Le lieu précis de l'apparition de la croix miraculeuse à Constantin n'est point connu avec certitude ; mais la suite des faits dans Eusèbe nous détermine, ainsi que M. de Tillemont, à penser que ce fut dans les Gaules que s'opéra ce prodige céleste. La date du temps est certainement l'année 311 de J.-C., lorsque Constantin faisait les préparatifs de la guerre contre Maxence.

La certitude du fait, appuyée sur le témoignage de Constantin lui-même, est au-dessus de toute critique. Il fit éclat ; et un orateur du temps, païen de religion, l'indique visiblement, quoiqu'en le racontant il le déguise et l'habille à la façon des fables anciennes. Nazaire assure que l'on avait vu une armée céleste, qui se mit à la tête de celle du prince, et dont les soldats s'exhortaient mutuellement à le secourir. Dans ce récit ainsi altéré paraît néanmoins l'idée d'un secours miraculeusement envoyé du ciel.

J'ai déjà observé combien Constantin avait peu de connaissance des éléments mêmes du christianisme. Aussitôt que le miracle dont je viens de rendre compte lui eut inspiré la résolution d'embrasser notre sainte religion, il appela des évêques auprès de sa personne pour être instruit par eux des articles fondamentaux de la croyance chrétienne. Il est assez étonnant qu'Eusèbe ne nomme point les maîtres d'un si illustre prosélyte. La malignité a porté Zosime à s'expliquer un peu davantage. Cet écrivain plein de fiel contre Constantin et contre les chrétiens attribue un changement qu'il traite d'impiété aux leçons d'un égyptien venu d'Espagne : désignation vague, mais dans laquelle, en démêlant le vrai d'avec le faux, on peut reconnaître Osius, le plus grand homme qui fût alors dans l'Église. Osius n'était point égyptien, mais il était évêque de Cordoue en Espagne ; et les témoignages singuliers d'estime, de considération, de confiance, que Constantin ne cessa de lui prodiguer durant toute sa vie, concourent à nous donner lieu de penser qu'il respectait en lui l'apôtre de sa conversion.

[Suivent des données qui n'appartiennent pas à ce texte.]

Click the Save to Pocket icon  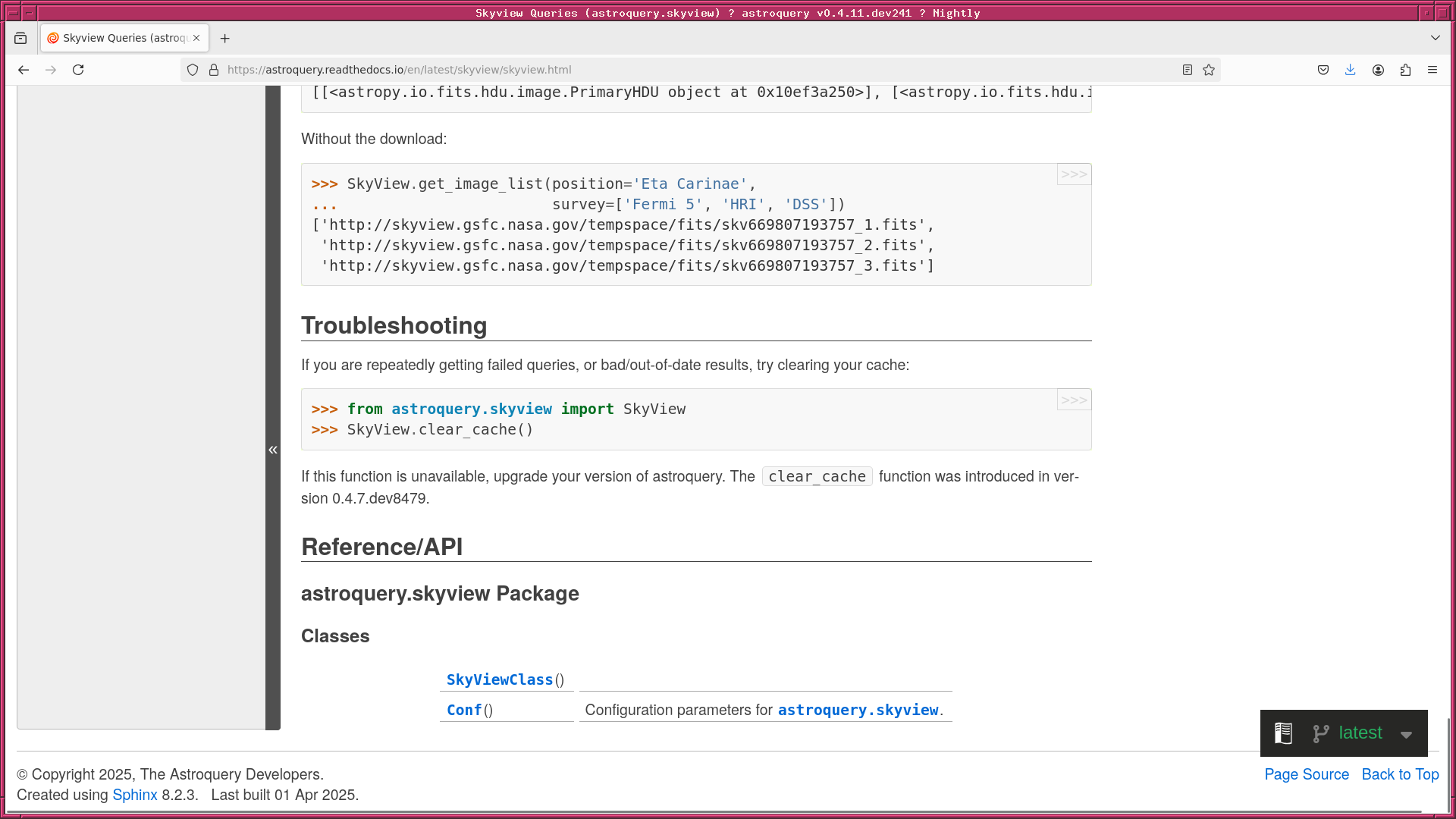(1323, 70)
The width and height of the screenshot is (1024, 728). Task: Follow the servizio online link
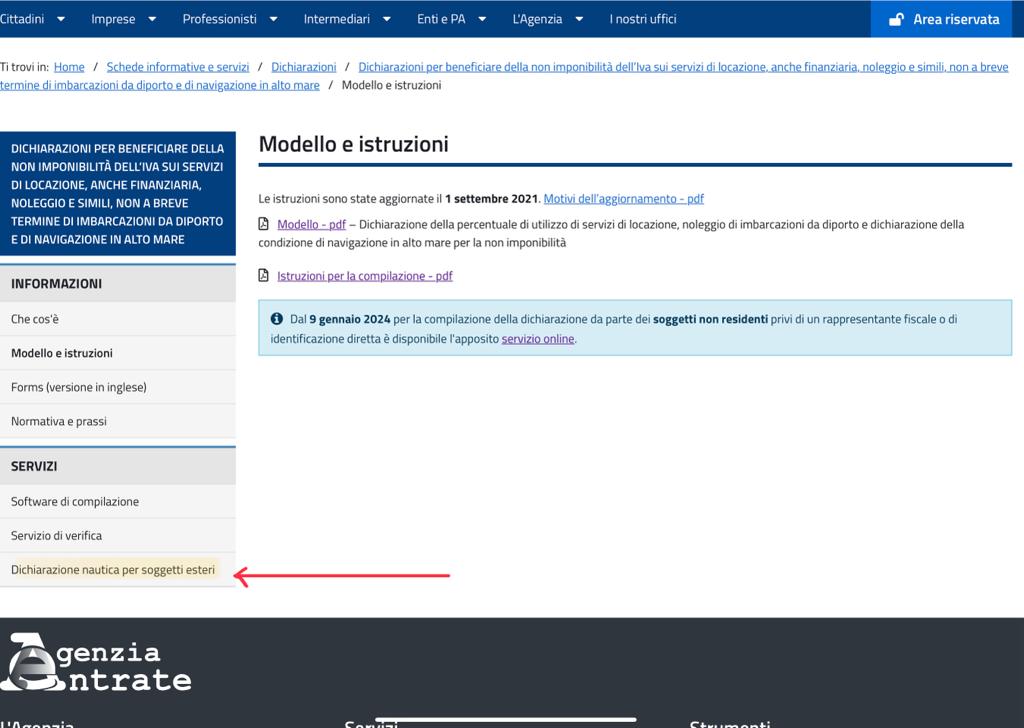(x=537, y=339)
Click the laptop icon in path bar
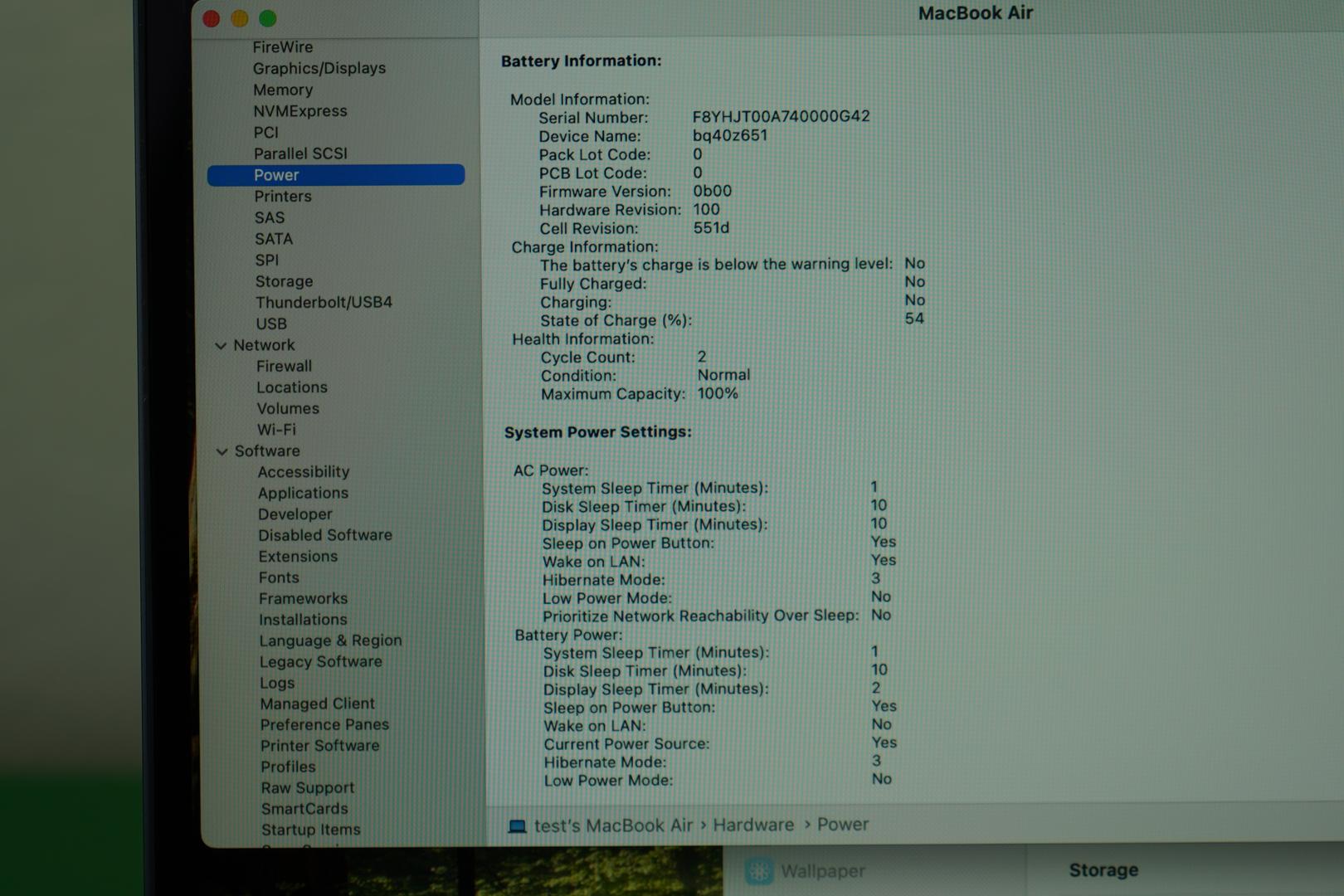Image resolution: width=1344 pixels, height=896 pixels. pos(517,826)
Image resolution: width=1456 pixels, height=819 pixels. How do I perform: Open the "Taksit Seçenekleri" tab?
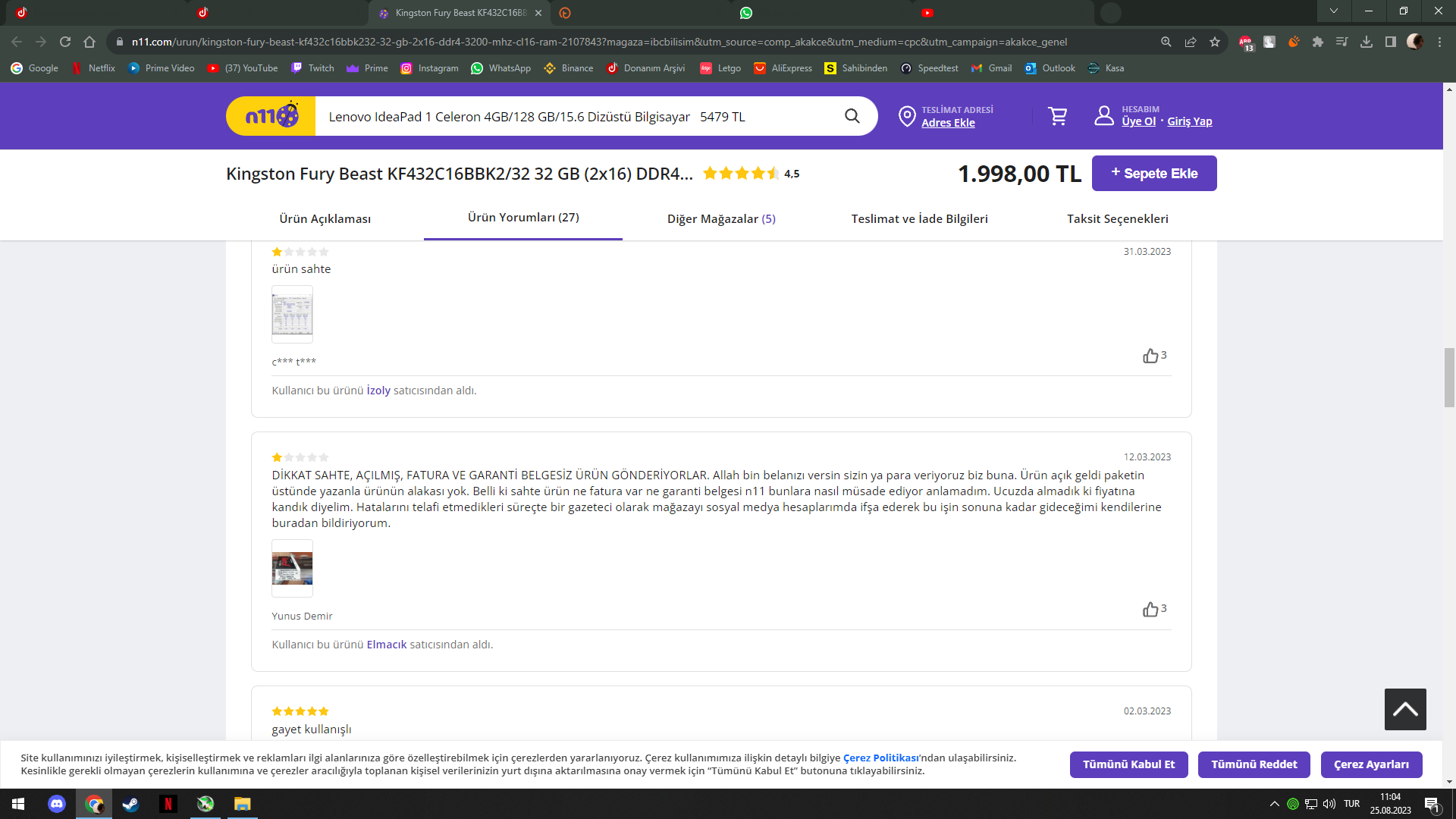tap(1117, 218)
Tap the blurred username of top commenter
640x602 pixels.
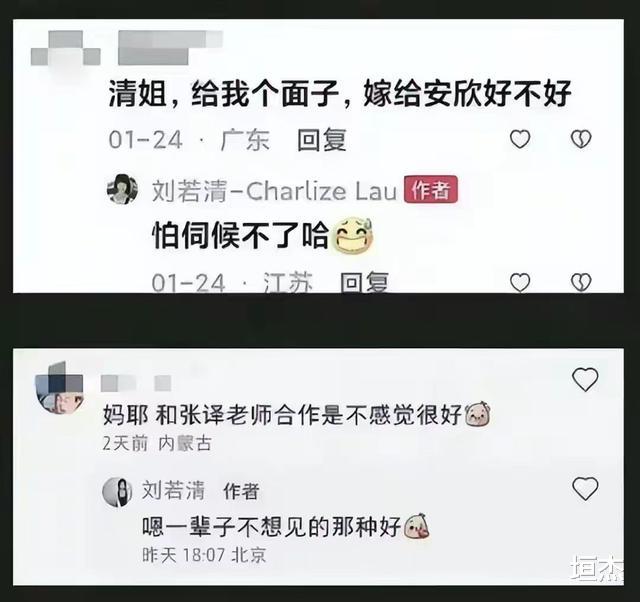(170, 48)
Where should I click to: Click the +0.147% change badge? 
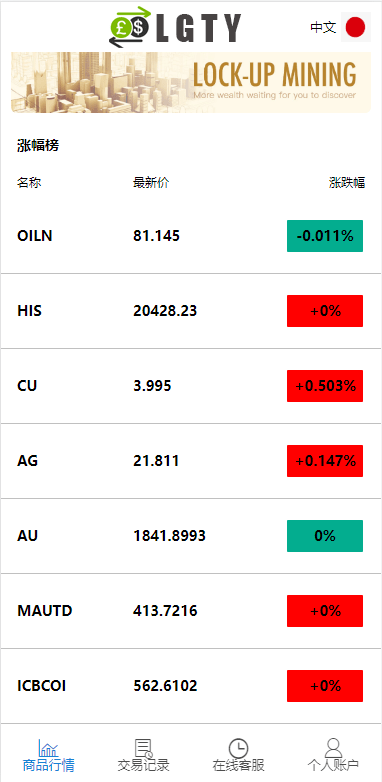(x=325, y=461)
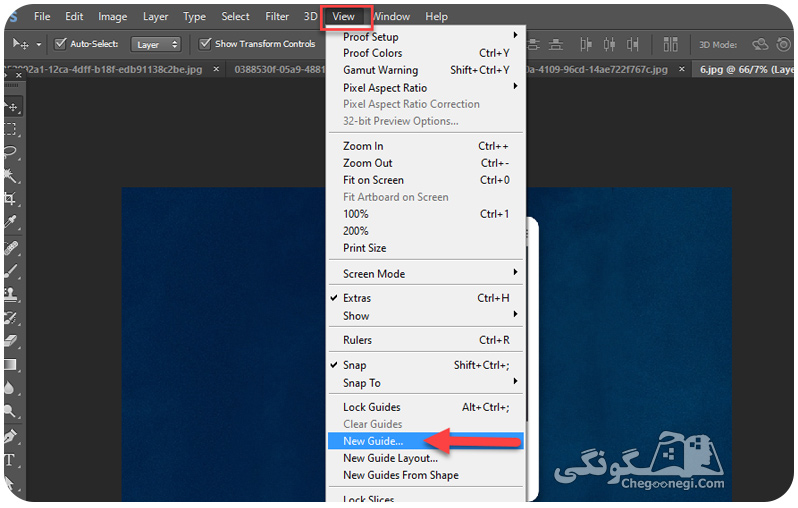Screen dimensions: 798x508
Task: Select the Clone Stamp tool
Action: [10, 294]
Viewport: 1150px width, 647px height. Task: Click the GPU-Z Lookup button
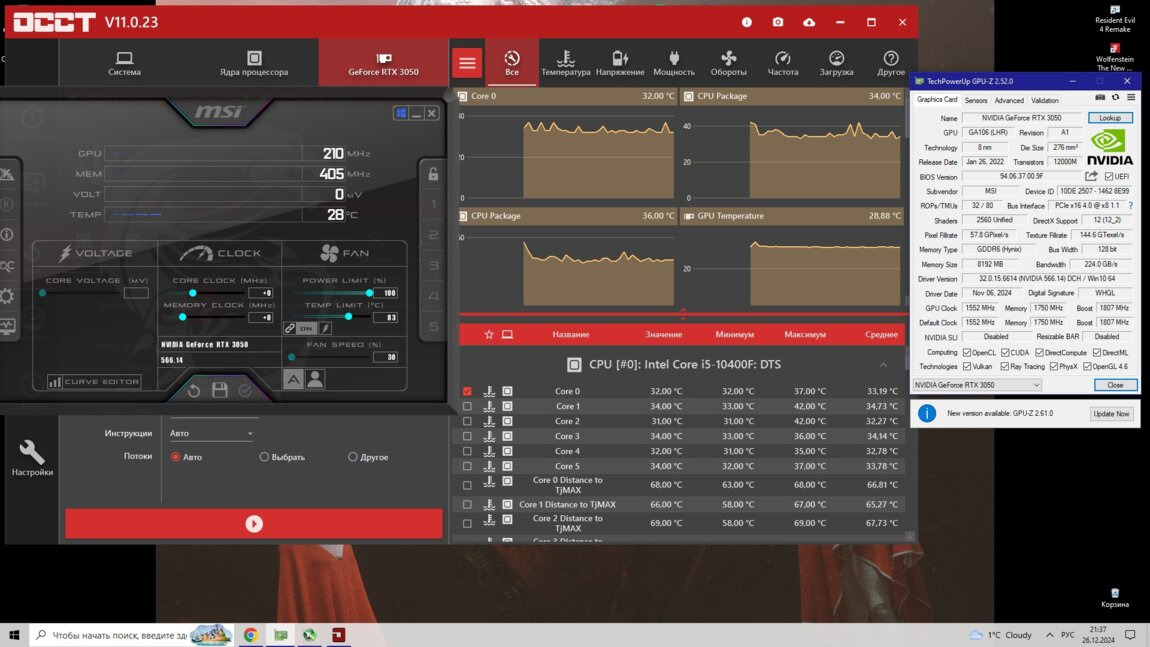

L'empereur devenu chrétien amena toute sa famille à la profession de la vraie religion. Il y fit élever ses enfants. Eutropie sa belle-mère, veuve de Maximien Hercule, Fausta sa femme, Constancie sa sœur, embrassèrent le christianisme. Mais sa plus glorieuse conquête en ce genre est Hélène sa mère, qui à la foi en Jésus-Christ joignit la pratique exacte des préceptes de l'évangile, et qui par une éminente piété a mérité d'être mise au rang des modèles que l'Église honore et propose à ses enfants.

C'était un puissant encouragement pour Constantin dans la guerre qu'il avait entreprise contre Maxence, que l'assurance de la protection du ciel. Il avait d'ailleurs, à l'exception du nombre des troupes, toutes sortes d'avantages sur son rival, soit que l'on comparât leurs qualités personnelles, soit que l'on examinât le droit des parties et la différence des causes. Quand on s'en tiendrait au récit du seul Zosime, il est manifeste que le bien de l'empire demandait que Constantin demeurât vainqueur.

Il prenait les voies nécessaires pour le devenir, marchant partout à la tête de ses troupes, pendant que Maxence tranquillement renfermé dans Rome ne faisait la guerre que par ses lieutenants. Constantin se présenta d'abord devant Suse, qui est, comme l'on sait, une clé des Alpes et de l'Italie. Cette place, alors très-forte, et qui avait une bonne garnison, se refusa à l'invitation qui lui fut faite de se rendre sans combat, sous promesse du plus favorable traitement. Constantin ne prétendit pas perdre un temps précieux à assiéger la ville dans les formes. Il fit appliquer les échelles aux murailles ; il mit le feu-aux portes ; et l'incendie gagna avec tant de rapidité et de violence, que les habitants et la garnison implorèrent la clémence de celui dont ils avaient rejeté les offres. Le vainqueur écouta leurs prières. Reçu dans Suse il donna tous ses soins à éteindre le feu, de peur qu'il ne consumât entièrement la place ; et maître du passage de l'Italie, il s'avança vers Turin.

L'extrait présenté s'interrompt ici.